O QUE SE PEDE: No trecho sobre a história da agricultura, quais são os recursos extrativos citados como base da vida humana no neolítico? Enumere todos.

TRECHO:
▼

2 Negação da natureza: o meio ambiente como objeto de exploração

A observação dos ciclos da natureza e da possibilidade de uso das sementes de plantas alimentícias cria um novo ciclo para a humanidade, com o início da prática da agricultura há mais de 10.000 anos. Desde então, as formas de cultivo passaram por diversas mudanças, desde as plantas cultivadas, formas de cultivo e matrizes energéticas (Mazoyer; Roudart, 2010). No período do neolítico, a humanidade mantinha uma relação harmoniosa com a natureza, utilizando os seus bens comuns e abundantes, e, como descrevem Machado e Machado Filho (2014), vivia-se os “tempos da natureza”.

A base da vida humana naquele período eram os recursos extrativos, tais como a caça, a pesca, os frutos, as fibras e as raízes. São as condições apresentadas que estabeleceram um equilíbrio instável, mantido pelo restabelecimento natural do consumo, limitando a densidade demográfica pelos recursos disponíveis para a sua alimentação (Machado; Machado Filho, 2014).

Aprimorando o uso das sementes, e posteriormente com a domesticação de animais, surge a roça, dando início à prática da agricultura. Começa a transformação de uma sociedade de predadores e coletores para uma sociedade de cultivadores (Mazoyer; Roudart, 2010). Esse novo contexto socioprodutivo oportuniza um crescimento demográfico para além dos limites da produção natural. Para Machado e Machado Filho (2014), aprofunda-se a contradição humano versus bens naturais.

Entretanto, é no último século que a agricultura mundial sofre as maiores mudanças. O trabalho manual é substituído por máquinas, já incrementadas após a Revolução Industrial, primeiro passo para um gigantesco avanço, expresso na atual mecanização agrícola (Machado; Machado Filho, 2014), mas que ganha mais força com o fim da Segunda Guerra Mundial e com o direcionamento da indústria para atender às novas demandas agrícolas. As áreas de cultivo aumentam gradativamente e as fontes de adubação começam a ter maior participação da indústria química. Atrelado a essa dinâmica, está a queima de estoques de combustíveis fósseis (Alier, 2015), necessários como forma de combustíveis e base para a produção de insumos químicos/sintéticos, como a ureia.

▲

DADOS FORNECIDOS:
▼

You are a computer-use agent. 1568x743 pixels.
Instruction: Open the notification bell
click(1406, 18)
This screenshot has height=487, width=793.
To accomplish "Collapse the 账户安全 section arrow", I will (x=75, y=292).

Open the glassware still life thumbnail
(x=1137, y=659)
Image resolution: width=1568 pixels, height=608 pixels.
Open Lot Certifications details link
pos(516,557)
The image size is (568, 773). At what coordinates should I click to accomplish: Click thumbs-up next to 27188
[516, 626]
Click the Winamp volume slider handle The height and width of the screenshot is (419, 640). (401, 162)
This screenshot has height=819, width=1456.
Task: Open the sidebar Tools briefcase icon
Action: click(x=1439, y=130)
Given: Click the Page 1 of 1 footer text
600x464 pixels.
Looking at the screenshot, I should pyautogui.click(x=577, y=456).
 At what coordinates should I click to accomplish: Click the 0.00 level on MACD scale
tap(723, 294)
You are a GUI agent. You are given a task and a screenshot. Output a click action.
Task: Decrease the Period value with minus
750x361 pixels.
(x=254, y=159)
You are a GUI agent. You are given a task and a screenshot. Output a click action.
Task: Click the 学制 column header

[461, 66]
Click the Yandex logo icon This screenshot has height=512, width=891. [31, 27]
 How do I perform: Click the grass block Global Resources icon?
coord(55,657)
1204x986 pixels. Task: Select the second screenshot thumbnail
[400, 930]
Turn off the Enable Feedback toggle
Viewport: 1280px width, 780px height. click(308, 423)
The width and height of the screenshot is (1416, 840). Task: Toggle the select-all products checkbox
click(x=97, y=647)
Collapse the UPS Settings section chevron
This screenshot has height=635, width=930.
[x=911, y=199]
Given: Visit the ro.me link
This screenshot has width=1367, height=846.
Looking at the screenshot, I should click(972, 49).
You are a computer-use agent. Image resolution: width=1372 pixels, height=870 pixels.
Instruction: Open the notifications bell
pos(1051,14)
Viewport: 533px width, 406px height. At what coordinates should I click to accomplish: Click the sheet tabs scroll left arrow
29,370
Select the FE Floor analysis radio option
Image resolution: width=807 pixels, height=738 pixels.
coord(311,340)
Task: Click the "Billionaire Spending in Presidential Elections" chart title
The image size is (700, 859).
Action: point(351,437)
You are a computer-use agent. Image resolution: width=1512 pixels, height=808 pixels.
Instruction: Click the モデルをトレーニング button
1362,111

▲

RESPOSTA CORRETA: A caça, a pesca, os frutos, as fibras e as raízes.